## Task item
Using the records below, filter for lines that contain the string "agent" and copy them out.

## Records

*** Block opens ***

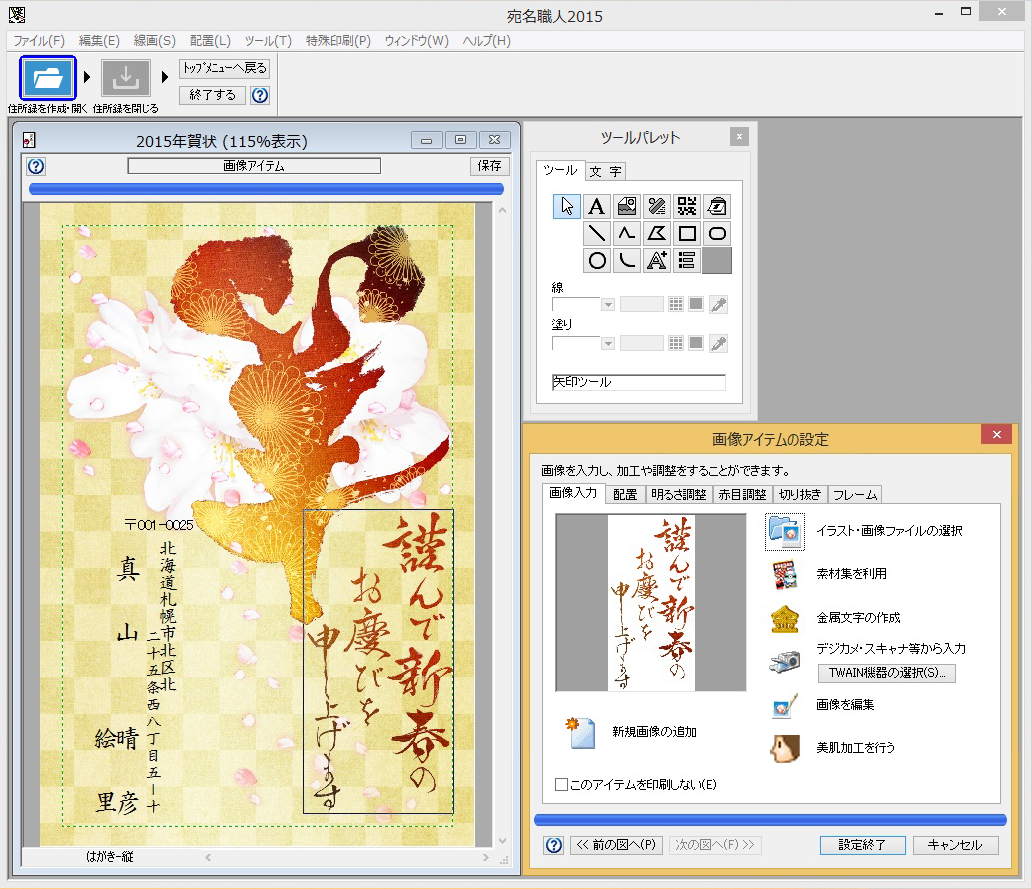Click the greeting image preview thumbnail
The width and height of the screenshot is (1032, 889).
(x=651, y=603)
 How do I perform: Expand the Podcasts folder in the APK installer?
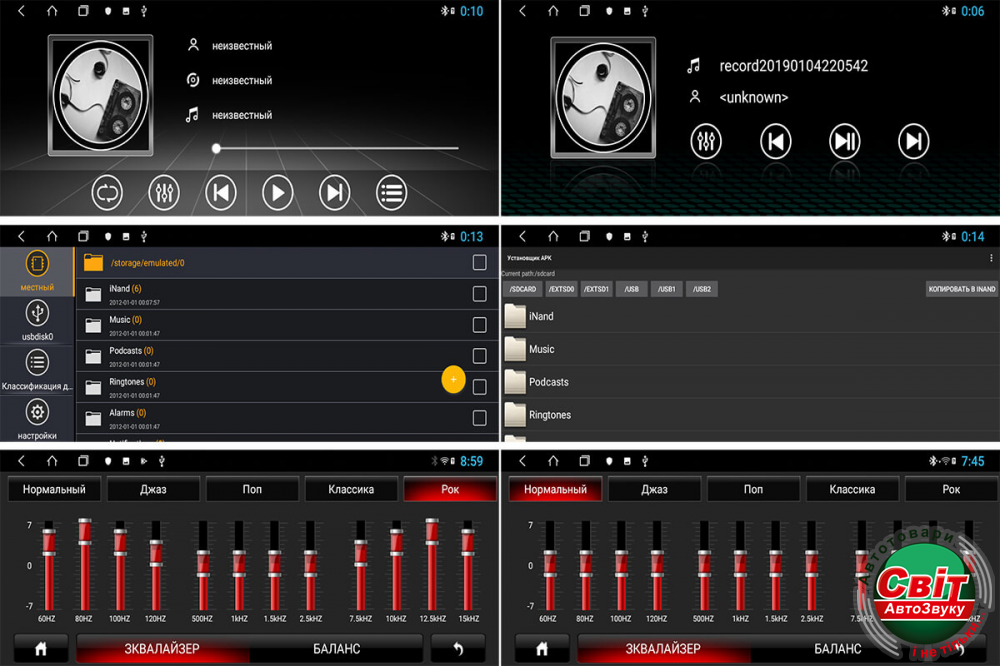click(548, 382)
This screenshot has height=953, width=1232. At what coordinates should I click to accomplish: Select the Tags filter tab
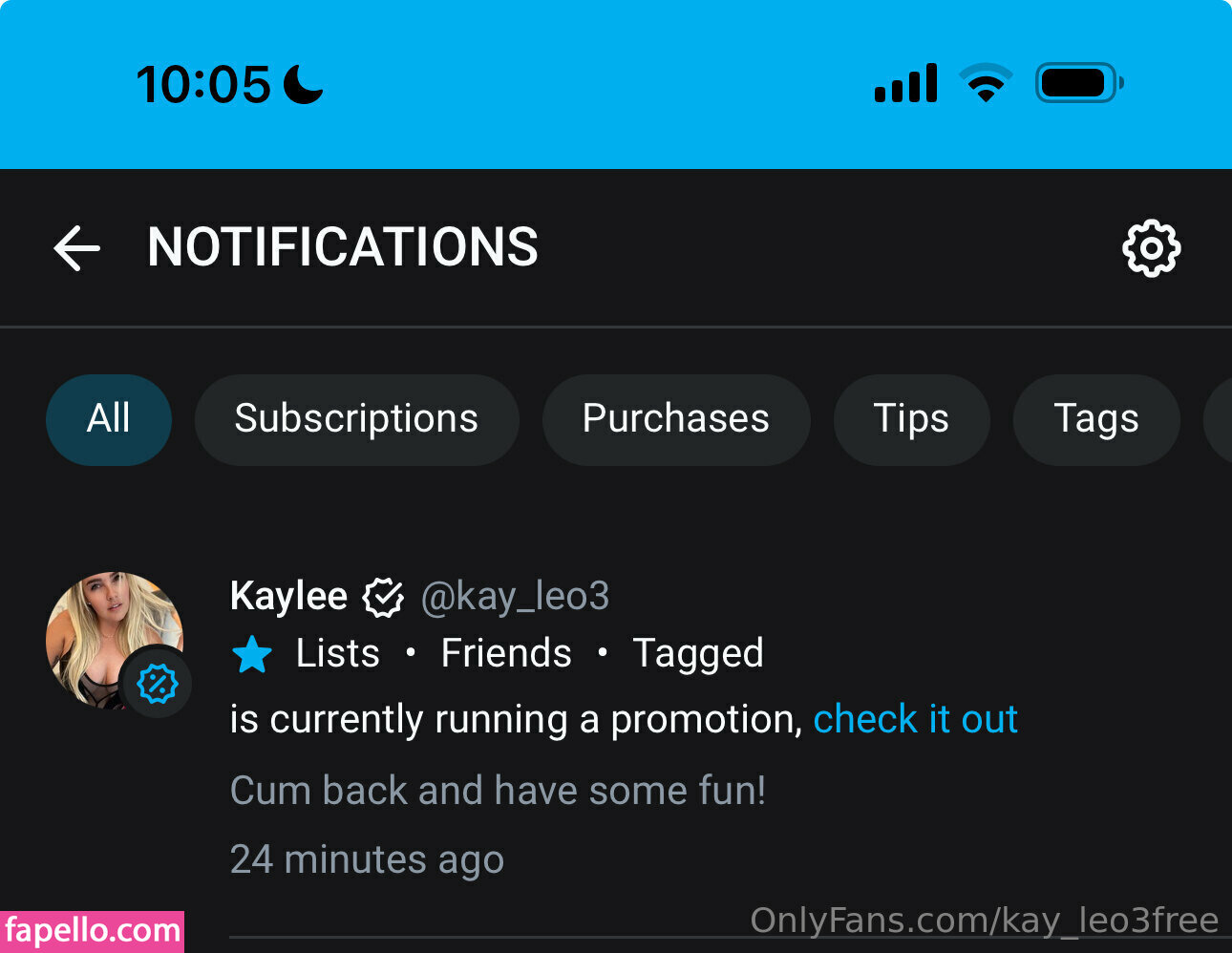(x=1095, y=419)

*** Block closes ***
*** Block opens ***

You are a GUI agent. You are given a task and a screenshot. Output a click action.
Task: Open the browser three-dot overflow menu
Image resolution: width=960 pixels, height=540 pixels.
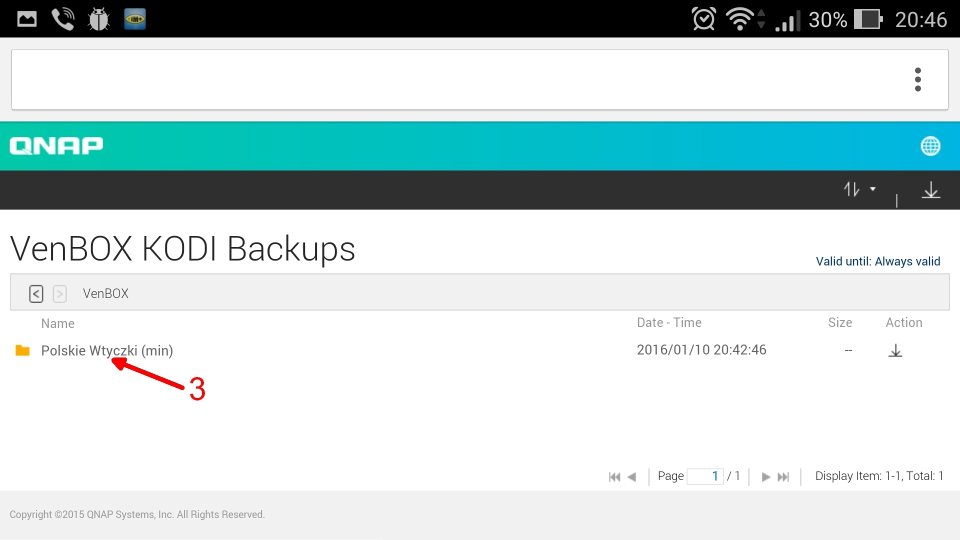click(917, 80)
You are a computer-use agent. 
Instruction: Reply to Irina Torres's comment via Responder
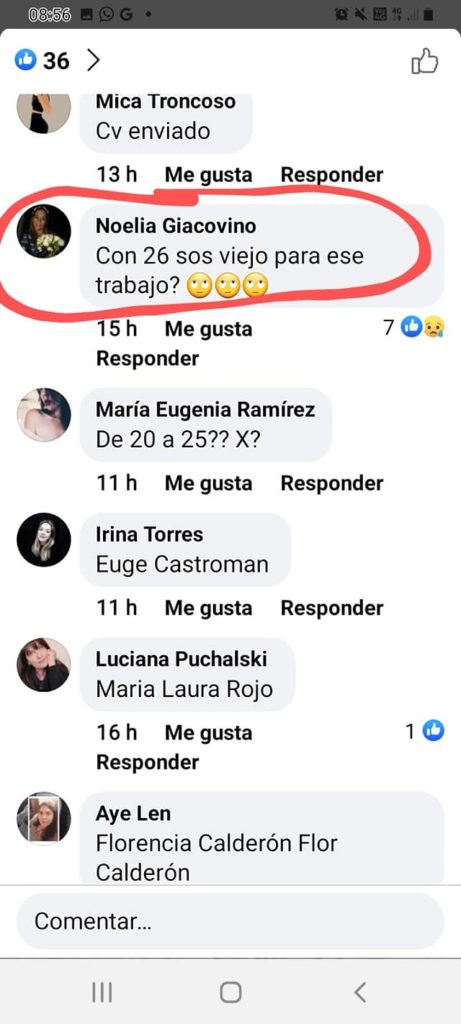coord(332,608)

*** Block closes ***
*** Block opens ***

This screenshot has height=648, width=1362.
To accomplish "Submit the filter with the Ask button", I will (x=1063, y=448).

*** Block closes ***

## Your response
You are a GUI agent. You are given a task and a screenshot. Output a click action.
You are a computer-use agent. 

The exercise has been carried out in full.